五十肩の鑑別診断

  五十肩とは?この問題には3つの答えがあり.1つは「凍結肩」とも呼ばれる五十肩で.これが最も正しい答えとなります。 2つ目は.肩関節周辺の広範囲の痛みです。 これに代わって.より正確な診断ができるようになりつつあります。 3つ目のタイプ:「紙屑籠」診断:肩関節周辺の痛みで.はっきりとした診断がつかず.「五十肩」と呼ばれるものです。 五十肩の基本的な診断基準は.1934年のCodmanの5つの基準(発症が遅い.肩関節の三角筋停止部周辺の痛み.夜間痛.肩関節のあらゆる方向への能動・受動の運動制限.X線所見陰性.リウマチなど他の肩痛の既知の原因を除く)が今も基本となっています。 主な基準は.全般的な能動的・受動的な運動制限です。 主に40代.50代で発生します。 原因によって.特発性五十肩.糖尿病性五十肩.外傷性五十肩.手術後の肩こりに分類されます。 厳密には.後者は五十肩の範疇には入りません。  五十肩(FS)と糖尿病(DM)の関係が注目されています。 多くの研究により.糖尿病患者さんでは五十肩がより多く.より重症であることが報告されています。 一般人口における五十肩の有病率は2.3%~5%ですが.糖尿病患者においては10.8%~36%に増加します。 特発性五十肩の多くは1年程度で自然治癒すると考えられていますが.糖尿病性五十肩はより持続的です。 その他.甲状腺機能亢進症や低下症.副腎皮質機能低下症などの内分泌疾患も.五十肩の発症の引き金となることがあります。 五十肩は.痛みと運動制限.特に外旋運動が特徴です。 しかし.臨床の現場では.五十肩は「肩峰下インピンジメント」と誤診されることが多く.腱板断裂.石灰性腱炎.関節炎.さらには腫瘍なども「五十肩」と誤診されることが多く.肩関節の働きに重大な影響を及ぼしています。 以下.五十肩に関連する各病変の鑑別診断を部位別に記載します。  三角筋の損傷.硬化.腫瘍:3つの主な特徴:表在性と形状の変化.明確な疼痛箇所と陽性指サイン.前屈・外転による運動制限。  肩鎖関節:損傷.変形性関節症.石灰化.炎症(強脊椎など)など 主な特徴は.表在性.疼痛点.指尖陽性で.水平内転.150度以上の外転で運動制限を認めます。  石灰沈着性腱炎:異なる部位.異なる症状。 最も難しいのは肩甲下筋腱の石灰化で.五十肩と全く同様に見えることが多く.全体的に可動域が減少し.特に外旋が低下する。
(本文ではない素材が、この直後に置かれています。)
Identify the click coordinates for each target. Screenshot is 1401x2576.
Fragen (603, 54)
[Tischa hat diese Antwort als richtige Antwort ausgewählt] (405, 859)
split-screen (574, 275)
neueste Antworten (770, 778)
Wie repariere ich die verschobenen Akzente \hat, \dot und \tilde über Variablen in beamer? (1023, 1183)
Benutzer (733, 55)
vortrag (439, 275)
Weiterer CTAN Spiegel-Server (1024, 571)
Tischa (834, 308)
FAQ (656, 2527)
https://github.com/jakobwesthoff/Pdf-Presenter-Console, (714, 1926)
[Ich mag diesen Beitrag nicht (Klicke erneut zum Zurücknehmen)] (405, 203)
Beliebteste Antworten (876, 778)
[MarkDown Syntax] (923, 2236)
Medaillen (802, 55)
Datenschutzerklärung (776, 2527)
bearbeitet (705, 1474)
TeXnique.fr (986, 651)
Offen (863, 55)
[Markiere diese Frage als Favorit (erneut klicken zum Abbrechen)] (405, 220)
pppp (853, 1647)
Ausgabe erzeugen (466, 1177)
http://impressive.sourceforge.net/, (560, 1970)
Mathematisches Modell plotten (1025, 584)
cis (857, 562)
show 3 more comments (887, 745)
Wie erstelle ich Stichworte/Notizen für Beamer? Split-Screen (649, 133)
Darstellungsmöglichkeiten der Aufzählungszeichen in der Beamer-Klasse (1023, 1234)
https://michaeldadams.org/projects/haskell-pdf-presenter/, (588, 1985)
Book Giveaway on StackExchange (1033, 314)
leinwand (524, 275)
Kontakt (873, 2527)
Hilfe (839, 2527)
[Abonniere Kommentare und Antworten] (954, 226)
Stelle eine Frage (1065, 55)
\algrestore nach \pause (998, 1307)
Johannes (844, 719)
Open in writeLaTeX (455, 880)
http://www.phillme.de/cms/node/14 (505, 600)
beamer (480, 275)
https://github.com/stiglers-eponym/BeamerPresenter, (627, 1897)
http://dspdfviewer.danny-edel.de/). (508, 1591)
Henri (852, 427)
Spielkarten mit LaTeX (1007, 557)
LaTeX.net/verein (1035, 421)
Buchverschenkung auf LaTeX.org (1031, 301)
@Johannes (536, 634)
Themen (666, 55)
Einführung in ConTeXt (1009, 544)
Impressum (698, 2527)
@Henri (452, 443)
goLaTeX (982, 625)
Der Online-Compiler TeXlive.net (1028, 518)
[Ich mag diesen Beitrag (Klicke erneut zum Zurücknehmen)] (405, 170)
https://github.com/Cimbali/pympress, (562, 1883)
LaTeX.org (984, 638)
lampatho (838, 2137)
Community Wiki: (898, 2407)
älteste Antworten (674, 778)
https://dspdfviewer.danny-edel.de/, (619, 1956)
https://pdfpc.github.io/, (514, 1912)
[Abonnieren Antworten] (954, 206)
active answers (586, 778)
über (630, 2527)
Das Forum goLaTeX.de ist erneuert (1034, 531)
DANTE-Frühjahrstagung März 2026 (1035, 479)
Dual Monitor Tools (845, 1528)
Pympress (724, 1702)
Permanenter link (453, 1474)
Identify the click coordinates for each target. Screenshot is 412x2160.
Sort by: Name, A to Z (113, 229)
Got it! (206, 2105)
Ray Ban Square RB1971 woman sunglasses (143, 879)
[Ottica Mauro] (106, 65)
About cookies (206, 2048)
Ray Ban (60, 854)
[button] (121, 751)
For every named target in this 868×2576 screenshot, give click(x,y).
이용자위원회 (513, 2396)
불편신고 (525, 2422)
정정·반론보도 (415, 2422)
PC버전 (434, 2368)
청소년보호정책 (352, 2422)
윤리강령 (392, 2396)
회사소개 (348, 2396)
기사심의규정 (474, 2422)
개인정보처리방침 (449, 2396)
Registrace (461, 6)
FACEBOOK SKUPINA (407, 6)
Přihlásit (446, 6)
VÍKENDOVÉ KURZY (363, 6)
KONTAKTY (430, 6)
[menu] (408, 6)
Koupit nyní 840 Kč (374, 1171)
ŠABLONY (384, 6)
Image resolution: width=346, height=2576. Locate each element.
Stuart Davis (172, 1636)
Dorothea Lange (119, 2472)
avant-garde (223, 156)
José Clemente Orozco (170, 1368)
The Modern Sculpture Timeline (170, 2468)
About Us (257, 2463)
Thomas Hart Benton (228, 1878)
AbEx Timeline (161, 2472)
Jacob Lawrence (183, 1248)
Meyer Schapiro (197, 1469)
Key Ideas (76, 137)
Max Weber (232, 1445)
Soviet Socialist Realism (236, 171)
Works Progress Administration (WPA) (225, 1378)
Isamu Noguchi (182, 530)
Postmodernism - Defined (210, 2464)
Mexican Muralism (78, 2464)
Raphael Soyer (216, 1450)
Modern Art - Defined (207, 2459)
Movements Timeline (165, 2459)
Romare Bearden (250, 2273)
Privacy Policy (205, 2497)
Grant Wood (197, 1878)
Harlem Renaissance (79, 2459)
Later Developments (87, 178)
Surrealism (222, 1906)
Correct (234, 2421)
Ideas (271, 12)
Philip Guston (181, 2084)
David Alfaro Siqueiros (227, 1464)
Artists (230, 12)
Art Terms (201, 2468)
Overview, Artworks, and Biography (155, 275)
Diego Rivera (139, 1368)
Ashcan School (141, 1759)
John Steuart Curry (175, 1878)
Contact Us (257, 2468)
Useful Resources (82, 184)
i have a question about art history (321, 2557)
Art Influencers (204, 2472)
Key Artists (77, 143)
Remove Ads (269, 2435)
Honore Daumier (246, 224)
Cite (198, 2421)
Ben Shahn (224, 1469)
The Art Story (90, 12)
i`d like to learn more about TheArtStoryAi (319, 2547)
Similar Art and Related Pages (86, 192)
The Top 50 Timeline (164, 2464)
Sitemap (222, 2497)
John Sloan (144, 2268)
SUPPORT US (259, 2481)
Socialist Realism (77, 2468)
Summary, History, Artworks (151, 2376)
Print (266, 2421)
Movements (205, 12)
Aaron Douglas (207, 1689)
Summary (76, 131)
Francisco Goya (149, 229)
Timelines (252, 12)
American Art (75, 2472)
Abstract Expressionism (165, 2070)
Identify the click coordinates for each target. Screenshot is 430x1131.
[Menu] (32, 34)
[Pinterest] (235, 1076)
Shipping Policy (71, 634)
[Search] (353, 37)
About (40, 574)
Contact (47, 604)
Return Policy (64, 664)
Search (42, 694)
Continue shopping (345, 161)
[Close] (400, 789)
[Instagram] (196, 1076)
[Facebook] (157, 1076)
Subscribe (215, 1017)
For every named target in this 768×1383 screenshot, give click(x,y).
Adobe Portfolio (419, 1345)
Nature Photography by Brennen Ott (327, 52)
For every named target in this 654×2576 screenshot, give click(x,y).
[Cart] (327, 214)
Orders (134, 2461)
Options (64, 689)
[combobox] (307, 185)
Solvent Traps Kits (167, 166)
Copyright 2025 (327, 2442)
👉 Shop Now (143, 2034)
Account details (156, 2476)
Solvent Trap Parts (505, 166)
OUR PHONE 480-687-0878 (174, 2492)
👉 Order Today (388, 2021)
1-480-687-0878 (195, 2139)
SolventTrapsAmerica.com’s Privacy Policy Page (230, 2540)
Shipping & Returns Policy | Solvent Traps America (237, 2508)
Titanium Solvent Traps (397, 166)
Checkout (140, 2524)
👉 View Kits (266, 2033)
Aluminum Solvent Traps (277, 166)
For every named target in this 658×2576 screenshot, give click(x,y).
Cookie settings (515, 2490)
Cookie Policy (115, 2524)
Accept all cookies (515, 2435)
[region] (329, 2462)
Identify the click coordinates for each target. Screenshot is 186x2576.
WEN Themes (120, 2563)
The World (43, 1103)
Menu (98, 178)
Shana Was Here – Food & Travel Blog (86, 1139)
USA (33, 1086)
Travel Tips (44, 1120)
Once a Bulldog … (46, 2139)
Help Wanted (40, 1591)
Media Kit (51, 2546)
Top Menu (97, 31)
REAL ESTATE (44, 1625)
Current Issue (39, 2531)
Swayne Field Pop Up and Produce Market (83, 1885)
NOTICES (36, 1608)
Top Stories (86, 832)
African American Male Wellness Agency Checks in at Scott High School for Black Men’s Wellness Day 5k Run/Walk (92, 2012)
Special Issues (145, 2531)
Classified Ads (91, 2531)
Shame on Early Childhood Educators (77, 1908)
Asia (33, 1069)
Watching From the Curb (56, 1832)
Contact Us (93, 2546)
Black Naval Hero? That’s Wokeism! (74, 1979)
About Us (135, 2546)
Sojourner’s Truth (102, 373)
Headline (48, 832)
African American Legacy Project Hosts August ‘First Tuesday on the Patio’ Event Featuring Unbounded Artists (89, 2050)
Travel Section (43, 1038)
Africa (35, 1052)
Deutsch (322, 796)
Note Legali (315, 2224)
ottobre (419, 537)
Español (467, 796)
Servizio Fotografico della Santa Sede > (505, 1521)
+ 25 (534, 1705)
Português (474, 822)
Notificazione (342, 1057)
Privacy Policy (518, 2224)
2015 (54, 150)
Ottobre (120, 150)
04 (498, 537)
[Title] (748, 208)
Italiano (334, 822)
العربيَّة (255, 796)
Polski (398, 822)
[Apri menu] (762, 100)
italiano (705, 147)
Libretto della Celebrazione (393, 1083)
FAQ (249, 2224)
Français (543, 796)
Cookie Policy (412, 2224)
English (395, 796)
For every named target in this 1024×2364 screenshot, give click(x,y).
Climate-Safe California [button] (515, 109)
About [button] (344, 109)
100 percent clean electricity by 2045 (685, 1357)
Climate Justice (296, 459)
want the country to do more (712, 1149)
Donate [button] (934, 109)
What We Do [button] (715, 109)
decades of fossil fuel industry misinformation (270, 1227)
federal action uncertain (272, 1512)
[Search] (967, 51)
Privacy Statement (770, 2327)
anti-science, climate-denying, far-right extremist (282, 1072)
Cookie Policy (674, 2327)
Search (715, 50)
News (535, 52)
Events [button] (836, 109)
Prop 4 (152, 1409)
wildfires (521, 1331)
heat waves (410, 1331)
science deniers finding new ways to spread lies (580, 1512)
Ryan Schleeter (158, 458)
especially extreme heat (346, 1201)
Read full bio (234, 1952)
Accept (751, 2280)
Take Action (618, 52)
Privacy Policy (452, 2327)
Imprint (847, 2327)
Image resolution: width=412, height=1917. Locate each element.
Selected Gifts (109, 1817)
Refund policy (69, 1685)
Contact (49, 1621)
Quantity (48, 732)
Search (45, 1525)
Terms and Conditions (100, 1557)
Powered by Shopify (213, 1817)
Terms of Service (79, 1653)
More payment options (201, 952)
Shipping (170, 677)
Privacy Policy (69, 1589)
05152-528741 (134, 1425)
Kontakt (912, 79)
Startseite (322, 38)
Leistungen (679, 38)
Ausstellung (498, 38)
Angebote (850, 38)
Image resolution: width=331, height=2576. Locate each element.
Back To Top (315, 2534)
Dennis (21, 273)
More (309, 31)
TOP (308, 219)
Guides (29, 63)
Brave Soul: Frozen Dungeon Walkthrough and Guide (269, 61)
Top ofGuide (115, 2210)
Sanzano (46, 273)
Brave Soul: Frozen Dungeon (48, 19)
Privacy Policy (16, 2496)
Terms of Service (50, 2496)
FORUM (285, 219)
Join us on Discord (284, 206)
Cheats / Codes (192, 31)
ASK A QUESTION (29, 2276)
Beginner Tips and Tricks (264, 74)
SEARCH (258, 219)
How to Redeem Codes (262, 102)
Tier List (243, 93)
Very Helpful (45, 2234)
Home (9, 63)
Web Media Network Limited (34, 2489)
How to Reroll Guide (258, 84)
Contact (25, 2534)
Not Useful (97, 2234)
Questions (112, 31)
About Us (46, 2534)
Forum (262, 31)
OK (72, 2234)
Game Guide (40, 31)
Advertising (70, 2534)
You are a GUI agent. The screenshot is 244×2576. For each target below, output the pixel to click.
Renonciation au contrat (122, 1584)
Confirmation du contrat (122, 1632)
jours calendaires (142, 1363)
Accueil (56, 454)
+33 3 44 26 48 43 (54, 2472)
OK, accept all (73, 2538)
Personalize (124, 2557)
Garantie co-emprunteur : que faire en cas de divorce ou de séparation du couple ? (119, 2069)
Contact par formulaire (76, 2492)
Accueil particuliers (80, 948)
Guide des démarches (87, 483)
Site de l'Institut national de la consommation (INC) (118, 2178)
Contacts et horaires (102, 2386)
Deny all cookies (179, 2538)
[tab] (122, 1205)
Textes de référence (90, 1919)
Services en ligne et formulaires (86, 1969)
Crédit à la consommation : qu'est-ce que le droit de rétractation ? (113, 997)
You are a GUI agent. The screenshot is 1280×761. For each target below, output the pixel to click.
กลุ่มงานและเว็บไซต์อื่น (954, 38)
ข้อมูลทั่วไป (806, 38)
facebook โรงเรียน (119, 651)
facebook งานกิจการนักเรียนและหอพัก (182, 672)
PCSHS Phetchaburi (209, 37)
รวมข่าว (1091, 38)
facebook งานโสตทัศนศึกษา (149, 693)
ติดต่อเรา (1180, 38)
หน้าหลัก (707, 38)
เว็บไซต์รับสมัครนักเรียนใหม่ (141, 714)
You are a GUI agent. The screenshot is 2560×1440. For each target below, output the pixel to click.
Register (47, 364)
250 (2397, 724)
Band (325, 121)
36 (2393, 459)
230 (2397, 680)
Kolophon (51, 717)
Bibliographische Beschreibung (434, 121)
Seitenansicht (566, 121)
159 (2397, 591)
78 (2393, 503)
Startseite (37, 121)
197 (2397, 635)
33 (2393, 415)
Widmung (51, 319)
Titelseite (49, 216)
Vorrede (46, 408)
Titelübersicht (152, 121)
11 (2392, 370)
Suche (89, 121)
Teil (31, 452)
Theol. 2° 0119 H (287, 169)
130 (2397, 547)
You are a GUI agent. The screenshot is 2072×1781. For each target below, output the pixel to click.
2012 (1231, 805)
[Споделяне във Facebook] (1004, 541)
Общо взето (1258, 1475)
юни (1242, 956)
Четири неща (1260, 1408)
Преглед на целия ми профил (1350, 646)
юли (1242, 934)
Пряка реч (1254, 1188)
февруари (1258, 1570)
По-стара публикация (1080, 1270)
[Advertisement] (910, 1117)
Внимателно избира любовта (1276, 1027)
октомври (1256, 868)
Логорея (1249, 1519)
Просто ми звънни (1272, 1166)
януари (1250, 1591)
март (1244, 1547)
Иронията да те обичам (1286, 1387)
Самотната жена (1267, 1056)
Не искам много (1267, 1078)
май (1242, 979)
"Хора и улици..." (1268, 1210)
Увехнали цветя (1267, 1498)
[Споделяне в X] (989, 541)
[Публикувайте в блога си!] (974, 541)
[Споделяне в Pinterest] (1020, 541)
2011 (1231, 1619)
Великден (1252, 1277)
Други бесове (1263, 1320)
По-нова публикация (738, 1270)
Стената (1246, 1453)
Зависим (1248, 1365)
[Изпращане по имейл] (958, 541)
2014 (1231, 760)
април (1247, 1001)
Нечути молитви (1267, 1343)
また.石灰化は重なるためプレーンフィルムでは確認が難しい。 しかし.多くの場合.急性に発症し.著しい前方挙上と内反制御を伴うため.五十肩とは区別され.さらにCTやMRIで確認する必要があります。  肩甲上腕関節の病変は.五十肩と全く同じように見えることもありますが.それぞれに特徴があります。 RA初期の段階では.肩関節の腫れが特徴で.多くは両側性で.朝のこわばりを伴うため.鑑別が困難な場合があります。 結核性関節炎は診断が難しく.血球数が多いか抗体が陽性であることが鑑別に役立ちますが.プレゼンテーションは非典型的であることが多く.冷たい膿疱が特徴です。gIRDは主にスポーツ選手に見られ.外小節では内旋と水平内旋が制限され.外旋は基本的に正常です。 一方.LHB(長頭腱炎.上腕二頭筋腱の部分断裂)では.外旋はほぼ正常に行われます。  肩の後方脱臼は.子供でも大人でも.外転と外旋で明らかに全体的に可動性が低下し.五十肩に似ていますが.肩の前方中空後凸が特徴で.腋窩の軸位やCTで鑑別が可能です。 肩の靭帯線維腫は鑑別が難しく.全身の可動性の低下.疼痛や単純X線写真は陰性.臨床検査は正常であることが示される。 しかし.病歴の長い若い人に発症することが多く.肩関節周囲の筋肉.特に肩甲下筋に見える痛みを伴う硬い塊が特徴的です。  腱板断裂は.どちらも50歳以降に多く.痛み.夜間痛.肩が痛い・上げにくいなどの症状が出るため.五十肩と混同されがちですが.併存することもあります。 しかし.大きな腱板断裂の場合.関節包の拘縮による可動域の減少を伴うこともあり.診断はやや困難です。